Paradise Lost….Again
Without the wild things there is no heaven
Last night I watched the 2006 film by Mel Gibson Apocalypto. It is a gruesome rendering of Aztec butchery introduced, fortunately, by a paradise like beginning that is effective in making clear how humanity makes its own heavens and its own hells. Although this is not my taste in movies I was “forced” to watch it with my two son in laws who were with us for Christmas and I am glad I did – not for the gruesome parts, but for the opening 20 minutes of the paradise like village life of the indigenous tribe that becomes the victims of the Aztecs. After the movie all I could think was this: “How many times have we made our own hells? How many times have we left paradise? Will we ever learn that heaven and hell are here and now and of our own creation?” Today, I’d like to explore our present day choices that are leading to heaven… or hell.

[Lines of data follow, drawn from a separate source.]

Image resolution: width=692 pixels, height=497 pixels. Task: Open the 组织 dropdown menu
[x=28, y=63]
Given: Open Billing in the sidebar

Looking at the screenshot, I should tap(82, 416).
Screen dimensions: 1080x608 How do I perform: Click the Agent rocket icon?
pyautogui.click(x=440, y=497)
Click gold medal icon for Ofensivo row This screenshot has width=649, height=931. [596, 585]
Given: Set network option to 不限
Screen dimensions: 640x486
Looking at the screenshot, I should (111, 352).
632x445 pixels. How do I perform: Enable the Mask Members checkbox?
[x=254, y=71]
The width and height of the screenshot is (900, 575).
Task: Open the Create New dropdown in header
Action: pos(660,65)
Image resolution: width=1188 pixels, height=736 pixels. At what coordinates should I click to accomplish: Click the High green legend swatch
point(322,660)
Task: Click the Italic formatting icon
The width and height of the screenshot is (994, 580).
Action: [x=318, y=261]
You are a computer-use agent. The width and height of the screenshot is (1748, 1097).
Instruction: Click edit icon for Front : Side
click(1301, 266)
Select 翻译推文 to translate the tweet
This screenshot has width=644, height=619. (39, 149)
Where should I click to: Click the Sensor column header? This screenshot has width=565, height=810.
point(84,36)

Let’s begin with this poem of Wendell Berry, the unofficial poet of rural America, who lives on his farm in Kentucky, entitled The Peace of Wild Things.
When despair for the world grows in me
and I wake in the night at the least sound
in fear of what my life and my children’s lives may be,
I go and lie down where the wood drake
rests in his beauty on the water, and the great heron feeds.
I come into the peace of wild things
who do not tax their lives with forethought
of grief. I come into the presence of still water.
And I feel above me the day-blind stars waiting with their light.
For a time I rest in the grace of the world, and am free.
Like the poem my premise is that despair [and hell] are defeated by the beauty and our delight in wild things. We stop wanting to dominate and control everything around us, but rather choose to be part of what is, to belong. This is exactly the mood portrayed in the first 20 minutes of Apocalypto. That means that humans do not dominate the environment. This same idea was expressed below in visual art instead of a poem in the 15th century.
The Garden of Earthly Delights was painted by Hieronymus Bosch, between 1490 and 1510.
The painter makes it obvious that the inevitable result of too many people indulging in too much material pleasure results in the garden of Eden being transformed into hell – a hell we made by our choices. Today’s age, like every age, is a strange mixture of heaven and hell. Some of what we do, for example my son in law helping an old lady in Perth cross the road yesterday, are bits of heaven. Other choices, such as the family member of a friend lying and stealing because of his drug addiction, after being supported by months by that family member, are bits of hell. Some people, such as the recently deceased Arch Bishop Desmond Tuto of South Africa, bring the light of heaven shining upon the Earth. Here is an example of what he said in 2004:
“Ecological concerns are a deeply religious, spiritual matter. To pollute the environment,
to be responsible for a disastrous warming, is not just wrong and should be a criminal offence;
it is certainly morally wrong. It is a sin.”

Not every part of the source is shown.